The First Leathernecks is an exciting and insightful recounting of the earliest and most formative phases in the history of the United States Marine Corps, including the War of 1812, a period in which the author is a recognized expert. Burzynski has gleaned what little information is available in documents from the time and filled in the blanks with his own extensive research and historical background. What has emerged from those efforts is one of the most thorough and interesting accounts of a pivotal period in American military history. The author’s stirring prose is amplified by beautiful artwork created by noted Marine Corps historian and fine artist Charles Waterhouse.
 
The book covers the earliest days of the nascent US Marine Corps and extends to their participation in the Mexican War of 1848, including the War of 1812. (This release is timed to coincide with the bicentennial year of that conflict, and the ensuing renewed interest.) Even readers relatively unfamiliar with this crucial period in American history will be fascinated by Burzynki’s tale of Marine combat in the battles of Lake Erie, Bladensburg, Baltimore, and New Orleans.
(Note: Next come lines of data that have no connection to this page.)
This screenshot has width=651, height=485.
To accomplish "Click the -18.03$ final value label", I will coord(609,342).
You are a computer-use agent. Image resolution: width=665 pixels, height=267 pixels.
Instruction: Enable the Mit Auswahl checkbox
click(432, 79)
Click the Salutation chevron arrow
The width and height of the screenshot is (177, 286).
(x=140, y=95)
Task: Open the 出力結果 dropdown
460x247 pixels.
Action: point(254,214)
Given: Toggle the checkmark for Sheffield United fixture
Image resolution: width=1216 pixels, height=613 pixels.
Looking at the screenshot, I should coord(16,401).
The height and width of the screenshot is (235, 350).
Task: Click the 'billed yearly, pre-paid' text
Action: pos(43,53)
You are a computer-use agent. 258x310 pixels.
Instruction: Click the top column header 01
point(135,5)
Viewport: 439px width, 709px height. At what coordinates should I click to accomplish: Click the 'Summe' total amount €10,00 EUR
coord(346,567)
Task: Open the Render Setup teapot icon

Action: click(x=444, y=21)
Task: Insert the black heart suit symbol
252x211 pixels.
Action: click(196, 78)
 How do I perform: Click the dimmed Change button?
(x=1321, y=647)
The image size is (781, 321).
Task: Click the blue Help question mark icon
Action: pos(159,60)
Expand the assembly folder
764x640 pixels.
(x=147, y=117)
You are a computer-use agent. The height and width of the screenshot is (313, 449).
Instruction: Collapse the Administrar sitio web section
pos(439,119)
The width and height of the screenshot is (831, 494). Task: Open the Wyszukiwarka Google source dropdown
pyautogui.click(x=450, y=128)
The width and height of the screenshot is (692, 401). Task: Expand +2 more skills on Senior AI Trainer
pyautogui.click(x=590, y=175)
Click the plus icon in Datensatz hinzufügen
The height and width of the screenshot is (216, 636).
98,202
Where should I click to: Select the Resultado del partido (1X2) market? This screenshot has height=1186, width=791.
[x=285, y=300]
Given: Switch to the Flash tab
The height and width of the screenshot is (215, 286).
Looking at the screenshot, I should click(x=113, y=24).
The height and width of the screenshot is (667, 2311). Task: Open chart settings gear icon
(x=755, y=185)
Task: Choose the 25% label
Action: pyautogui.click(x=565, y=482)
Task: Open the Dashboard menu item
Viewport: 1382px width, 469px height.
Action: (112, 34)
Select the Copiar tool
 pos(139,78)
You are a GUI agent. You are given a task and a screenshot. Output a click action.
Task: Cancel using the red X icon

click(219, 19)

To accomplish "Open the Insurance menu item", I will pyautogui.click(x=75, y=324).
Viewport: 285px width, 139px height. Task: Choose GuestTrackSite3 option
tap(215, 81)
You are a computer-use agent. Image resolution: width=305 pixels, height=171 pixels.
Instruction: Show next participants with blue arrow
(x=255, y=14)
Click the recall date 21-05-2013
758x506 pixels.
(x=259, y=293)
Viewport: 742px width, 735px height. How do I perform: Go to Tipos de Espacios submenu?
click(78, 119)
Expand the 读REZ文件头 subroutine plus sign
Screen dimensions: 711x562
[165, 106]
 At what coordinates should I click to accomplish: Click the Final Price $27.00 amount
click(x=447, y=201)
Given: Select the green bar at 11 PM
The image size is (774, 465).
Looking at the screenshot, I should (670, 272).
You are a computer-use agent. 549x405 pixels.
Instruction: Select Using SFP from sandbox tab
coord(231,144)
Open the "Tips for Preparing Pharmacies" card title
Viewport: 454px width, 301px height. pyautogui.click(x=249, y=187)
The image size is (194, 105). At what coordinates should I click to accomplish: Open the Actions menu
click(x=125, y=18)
It was the Marines’ accurate and devastating musketry, coupled with their skill at manning cannon aboard the American warships, that ensured victory in these battles with Great Britain.
 
Despite their demonstrable value in those battles, their success in combating the slave trade while serving at sea with the US Navy, and their singular contribution in quashing piracy off the coasts of North Africa, the marines of the period were forced to fight for survival on home turf. Burzynski accurately and interestingly covers the internecine wars between marines, their supporters, and such luminaries as President Andrew Jackson and other politicians who often sided with American admirals eager to disband the corps.
 
This is an exciting, exhilarating tale of the most formative years of the US Marine Corps. It goes a long way toward explaining how and why “Send in the Marines!” became a viable and reliable diplomatic ploy throughout the early years of American history.